From the outside, I don't display much fear. I am not afraid to go to new places alone. I am not afraid of change or speaking up for myself. I am typically not afraid of someone attacking me. I usually don't make enemies and, to my knowledge, no army has tried to besiege me. SO, let me tell you what fear does look like in my life. Fear shows up when I quit my job and try to start my own endeavors. Fear showed up when I was single and not sure if I could pay all of my bills from month to month. Fear shows up when I can't get my mom on the phone and I hope she is ok.
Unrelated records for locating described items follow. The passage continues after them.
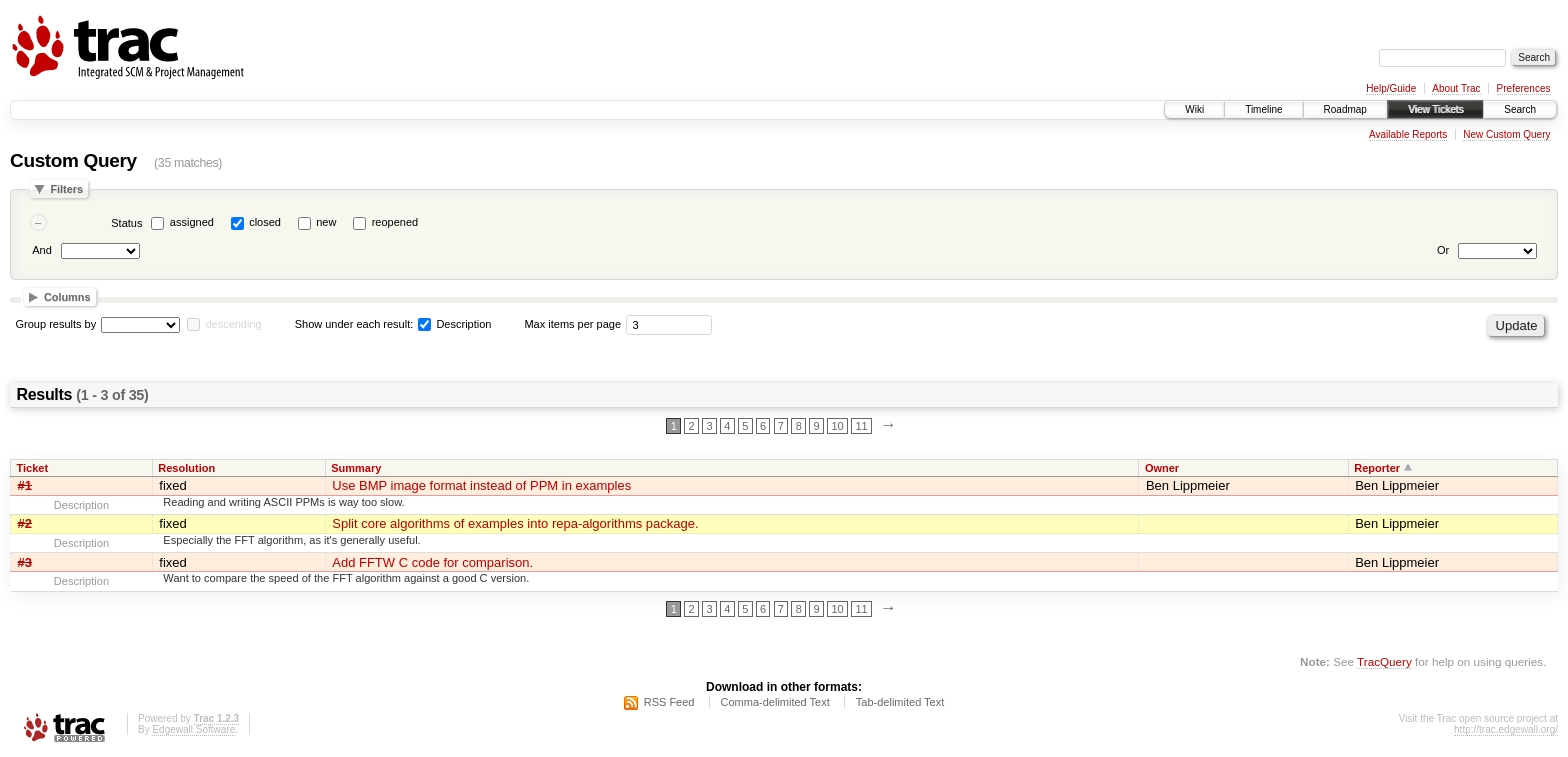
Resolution (186, 468)
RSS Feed (669, 702)
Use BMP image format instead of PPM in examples (481, 485)
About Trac (1456, 88)
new (326, 222)
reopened (395, 222)
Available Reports (1408, 134)
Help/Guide (1391, 88)
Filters (66, 189)
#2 (25, 523)
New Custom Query (1506, 134)
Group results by (56, 324)
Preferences (1524, 88)
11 (861, 426)
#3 (25, 562)
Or (1443, 250)
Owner (1162, 468)
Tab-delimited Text (900, 702)
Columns (67, 297)
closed (265, 222)
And (42, 250)
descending (233, 324)
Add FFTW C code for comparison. (432, 562)
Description (454, 324)
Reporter (1377, 468)
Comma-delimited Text (775, 702)
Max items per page (572, 324)
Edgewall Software (193, 729)
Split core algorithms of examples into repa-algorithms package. (515, 523)
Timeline (1263, 109)
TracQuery (1384, 661)
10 (837, 426)
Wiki (1194, 109)
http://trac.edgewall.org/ (1506, 729)
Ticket (33, 468)
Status (126, 223)
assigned (192, 222)
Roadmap (1345, 109)
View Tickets (1435, 109)
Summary (356, 468)
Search (1520, 109)
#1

Fear shows up when feeling that I lack skills needed to achieve or produce work. Fear in my life looks like FEAR of myself. FEAR of my circumstances. FEAR shows up in the form of shame and vulnerability. FEAR in the form of flesh.
I have a hard time depending on others to help me out of an emotional pit. I have a hard time expressing how I feel when I am afraid. I don't want to be a nuisance. So I withdraw. I overeat. I don't exercise. I gaze at the television. I don't live. This is the way you will see fear in my life.
So what does Psalm 27 tell me? The Lord is my light and my salvation. WHOM shall I fear? This doesn't give me permission to fear myself. I am the army. I am the evil men. He wants to redeem those parts in me too. This is why I have to spend time in scripture, this is why I have to state God's truth in my life, and this is why I have to ask God to change my life on the daily. If not, the result is me. Just me. My flesh, the deceit of my mind and heart, devouring me in those moments of fear.
I love verse 13 and 14: I am still confident of this: I will see the goodness of the Lord in the land of the living. Wait for the Lord: be strong and take heart and wait for the Lord.